Demonstrasi yang berlandaskan Pancasila pada dasarnya adalah penyampaian aspirasi yang dilandasi nilai-nilai yang terjabar dalam sila-sila Pancasila.
Sebagai ilustrasi, demonstrasi dikatakan merupakan penjabaran dari sila pertama Pancasila (Ketuhanan Yang Maha Esa) apabila demonstrasi yang dilakukan dalam kerangka menyuarakan kebenaran dengan tulus ikhlas tanpa pamrih apa pun dan hanya berharap ridho Allah semata. Tidak ditunggangi oleh kepentingan politik apa pun demi keuntungan perseorangan, sekelompok atau golongan.
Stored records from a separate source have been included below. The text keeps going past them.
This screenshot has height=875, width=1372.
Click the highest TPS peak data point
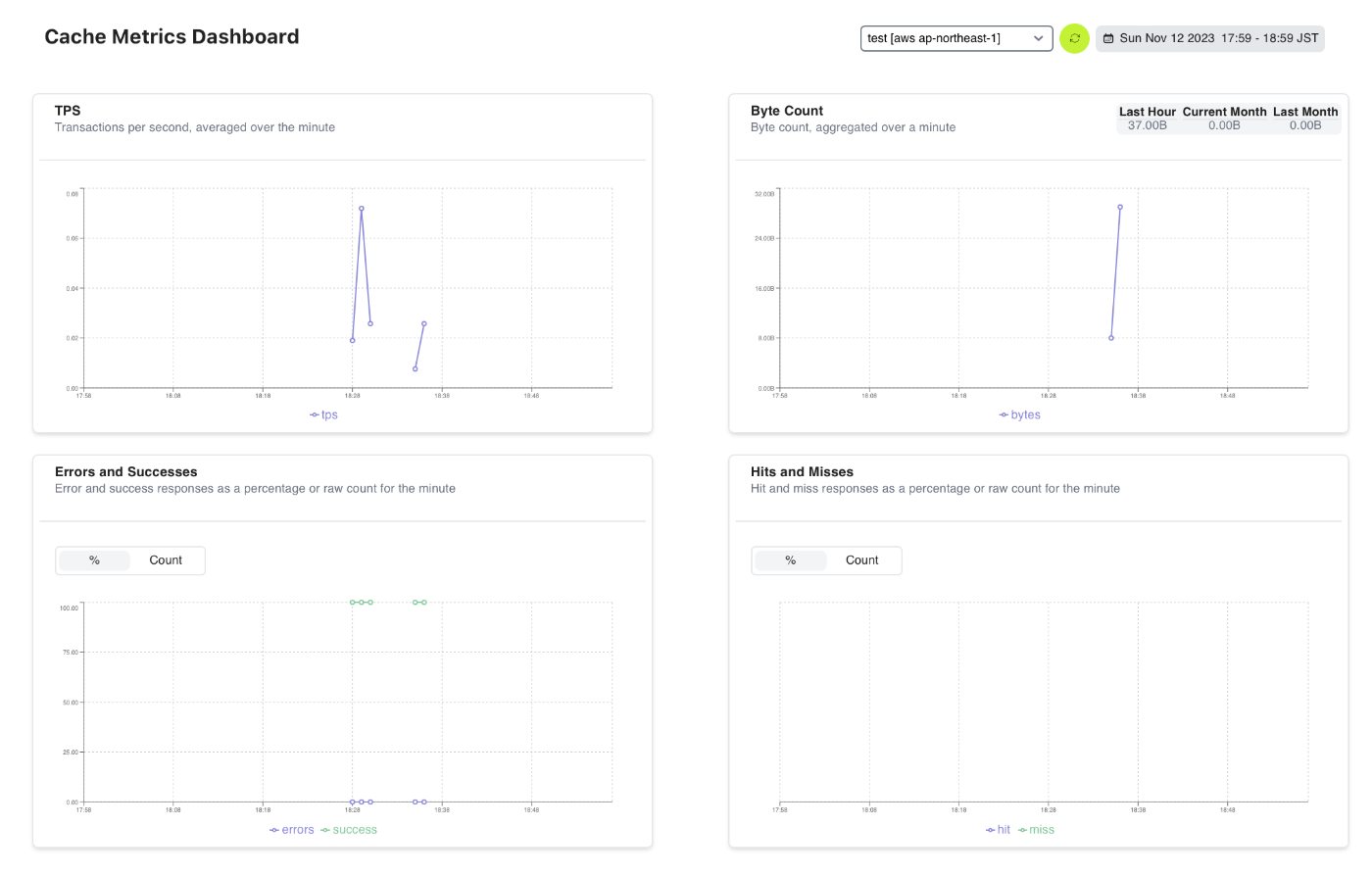362,209
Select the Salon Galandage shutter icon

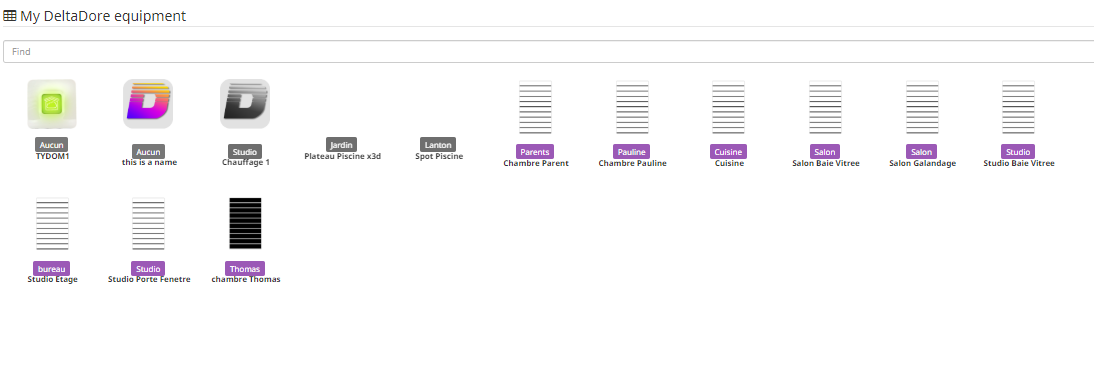coord(922,108)
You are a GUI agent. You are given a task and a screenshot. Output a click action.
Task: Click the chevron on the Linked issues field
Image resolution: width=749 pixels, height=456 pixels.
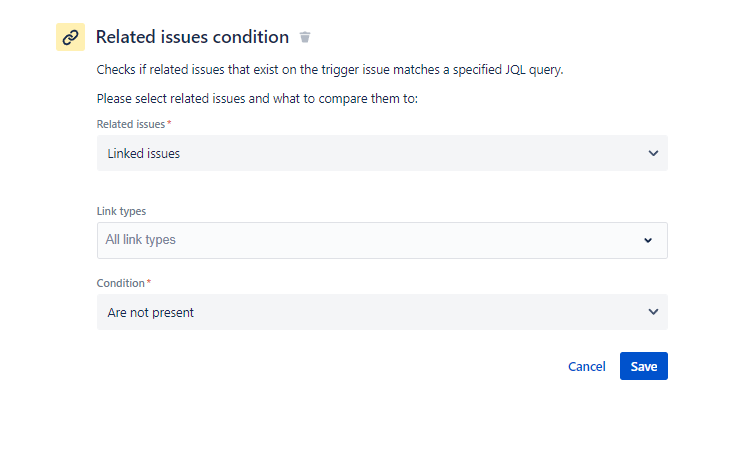tap(653, 153)
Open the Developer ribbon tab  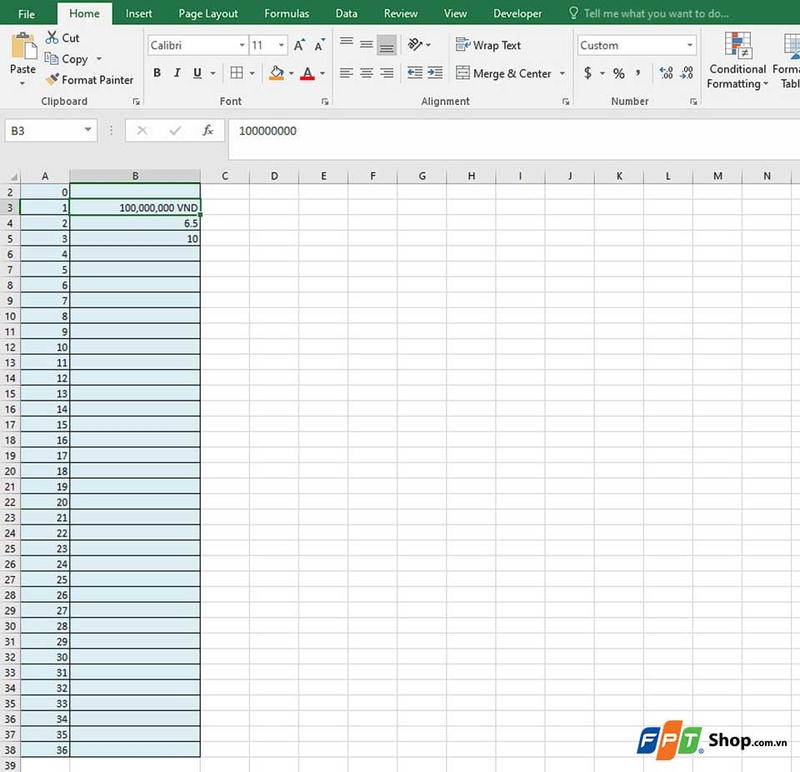[x=517, y=13]
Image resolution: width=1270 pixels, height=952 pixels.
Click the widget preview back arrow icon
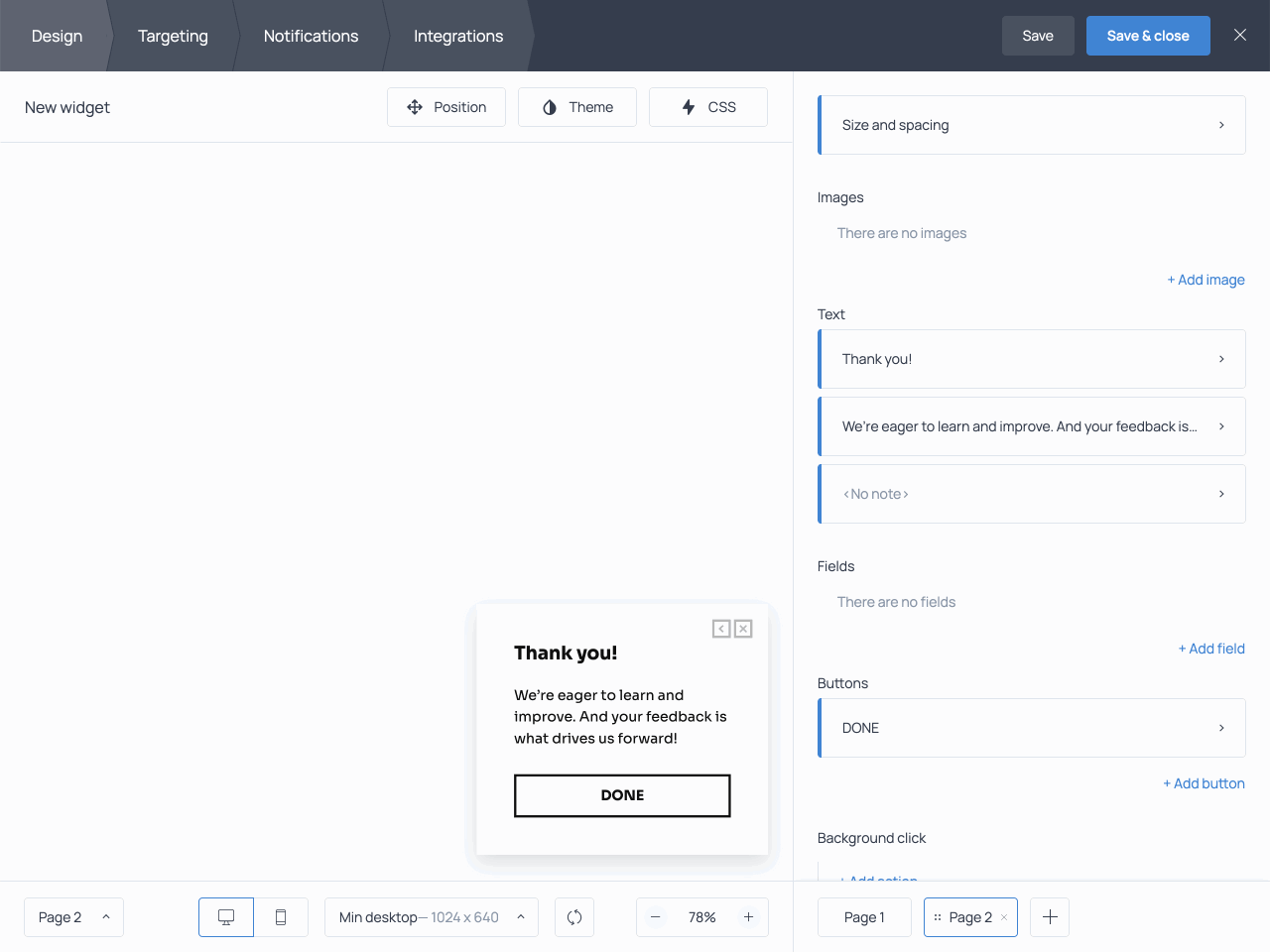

Demonstrasi disebut merupakan penjabaran dari sila kedua Pancasila (Kemanusiaan Yang Adil dan Beradab) apabila demonstrasi yang ditunjukkan menjunjung tinggi rasa kemanusiaan, tepo salira, tidak menista dan mencaci maki, menghargai perbedaan pendapat orang lain, etis, beradab bukan biadab, sopan, dan menjaga ketertiban.
Dengan tetap senantiasa menjunjung tinggi nilai persatuan dan kesatuan keindonesiaan, tidak tercerai-berai, menjauhkan dari setiap upaya yang bersifat negatif-destruktif seperti adu domba, fitnah, provokasi maka wajah keindonesiaan yang meski berbhineka tetapi tetap Tunggal Ika maka suatu parade demonstrasi dapat dikatakan memenuhi sila ketiga Pancasila menuju Persatuan Indonesia.
Sila keempat Pancasila, Kerakyatan yang dipimpin oleh hikmat kebijaksanaan dalam permusyawaratan/perwakilan akan terejawantah dalam demonstrasi yang berlandaskan musyawarah untuk mufakat dan negosiatif demi kepentingan bersama semua pihak, bukan kepentingan pribadi, kelompok atau golongan, membina kekompakan, bijak dan damai.
Sedangkan, demonstrasi yang dijiwai oleh sila kelima Pancasila yaitu keadilan sosial bagi seluruh rakyat Indonesia apabila demonstrasi yang dilakukan menjunjung tinggi hukum, dan praduga tak bersalah (presumption of innocence), kesetaraan dan kesejahteraan bagi seluruh rakyat Indonesia.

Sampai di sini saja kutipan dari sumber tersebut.